Nous avions déjà eu des confrontations intenses. Mais il n'y a jamais rien eu de houleux entre nous. Simplement, je pense que la déception, de son côté, était vraiment très forte pour elle ce soir-là. Elle a eu le match en mains à tant de reprises. Probablement qu'elle s'est vue gagner. Elle était déçue, et je la comprends.
J'ai revu ce match plus tard et vu la situation dans laquelle elle était, c'est forcément douloureux. On connait tous et toutes ce genre de moments pénibles dans une carrière. Ce soir-là, c'est elle qui a vécu ce moment très difficile. Devant son public, elle voulait aller au bout. Cette poignée de mains, ce n'est pas un manque de respect. C'est simplement la traduction de son énorme déception. J'ai revu aussi des images de sa conférence de presse. On sent que c'est dur. J'en ai connu des moments comme ça, où on a tout en main pour gagner et, au bout, il y a une terrible désillusion. Car elle a été la plus forte toute une partie du match.
Jennifer fait partie des joueuses que j'ai préféré affronter, parce qu'elle avait une frappe vraiment particulière, très lourde mais très pure. Jouer contre elle, même si elle m'emmenait dans des matches très physiques, j'aimais ça. Et ce match-là surtout, qui va devenir évidemment épique. C'était énorme.

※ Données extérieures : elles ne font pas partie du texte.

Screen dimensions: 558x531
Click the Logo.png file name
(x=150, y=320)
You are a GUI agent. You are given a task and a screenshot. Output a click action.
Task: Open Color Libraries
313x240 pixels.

New York, c'est si particulier. C'était il y a 20 ans, j'étais encore une gamine à l'époque. Je venais de gagner mon premier Grand Chelem à Roland-Garros quelques semaines auparavant. J'avais déjà un certain bagage et un peu d'expérience mais il fallait continuer à apprivoiser de nouvelles aventures, des situations inédites.
Pour moi, jouer aux Etats-Unis, c'était difficile. Mon caractère un peu timide, introverti, face à ce public très exubérant. J'avais du mal à m'exprimer là-bas. Le fait de passer du temps en Floride fin 2002 avec mon préparateur physique Pat Etcheverry m'avait fait du bien. J'avais progressé en anglais, découvert un peu mieux la culture américaine. Mais je devais progresser là-dessus. Alors affronter, en demi-finale de l'US Open, une championne américaine, sur le court Arthur-Ashe, en night session, c'était quelque chose de très particulier.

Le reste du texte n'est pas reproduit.